When war came again in 1939, British parents knew that hard decisions lay ahead.

Most had been children during the Great War twenty years before.

They remembered the menace of Imperial Germany’s zeppelins hovering over British cities, dropping bombs willy-nilly on civilian as well as strategic targets, killing hundreds as they slept in their beds.

Planning for the mass evacuation of children and expectant mothers out of British cities and into the countryside became a priority for the British government beginning in 1938, more than a year before the war started.

The first of several large evacuations took place in late August 1939, three days before Hitler launched the invasion of Poland that sparked the war.

And more than one million were evacuated during 1944 to avoid the danger posed by the Nazis’ new V-1 rockets.

Among those who left their parents in 1944 were three little children from Greater London who were sent to homes in Freckleton, a village of nine hundred people located two hundred thirty miles to the north that was thought to be safely out of danger.

The three were accompanied by a veteran teacher, age sixty-four, who intended to stay on and teach in the Freckleton elementary school for a year and then retire.

The new war had changed Freckleton from a sleepy little village to a bustling commercial center the locals called “Little America.”

Ten thousand Americans worked at an RAF airfield on the outskirts of town which the US Army Air Forces used as a depot for repairing B-24 heavy bombers which had been damaged in action over northern Europe.

American servicemen dated local Freckleton girls and relaxed at the “Sad Sack Snack Bar” in the center of the village, named after the American comic book character.

After work crews finished repairing the damaged B-24s, it was routine for test pilots to take them for test flights before returning them to service.

On the morning of August 23, 1944, two experienced test pilots, each with hundreds of hours of flight time, did just that, taking two refurbished B-24s into the air over Freckleton.
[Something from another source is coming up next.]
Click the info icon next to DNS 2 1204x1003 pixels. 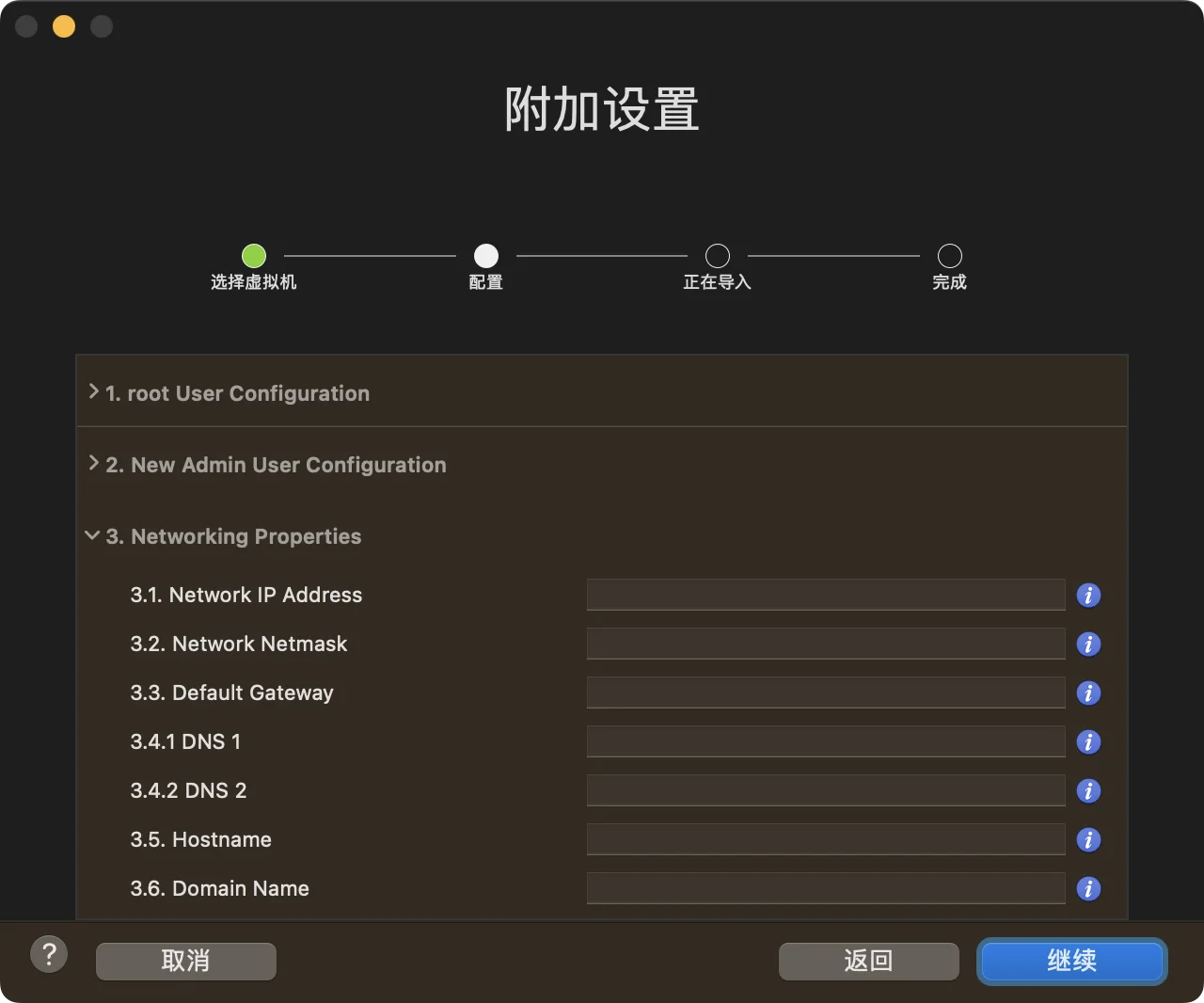1088,790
The planes had been airborne for just a few minutes when flight controllers at the airbase were warned that a violent thunderstorm was approaching quickly.

They radioed the two aircraft, then more than four miles away, instructing them to return to the base; and the pilots prepared to land their planes amidst shifting winds, thunder, lightning and torrential rain.

From a Freckleton resident:

“I have never known a day before or since to go from daylight to total darkness in such a short space of time…

“The thunder and lightning were the worst I've ever known.”

The B-24 dubbed “Classy Chassis II,” with its original crew, shown six months before the crash.

One of the pilots decided he was unable to land his plane in such conditions and turned away from the airfield, flying north ten miles to escape the storm.

The other pilot, flying the Classy Chassis II, radioed the control tower that he was experiencing violent turbulence and would abort his attempt to land and circle the airfield.

But he struggled to regain altitude, and witnesses later said they saw lightning strike his aircraft.

Prewar postcard image of Freckleton which has been annotated by a US airman.

Flying low in blinding rain, the aircraft severed the tops of trees as winds tipped the plane’s wings into a vertical position, etching a scar across the land.

The plane’s fuselage then plowed into buildings in Freckleton, including the Sad Sack, and its engines and fuel tanks slammed into the village elementary school, igniting a blaze on impact.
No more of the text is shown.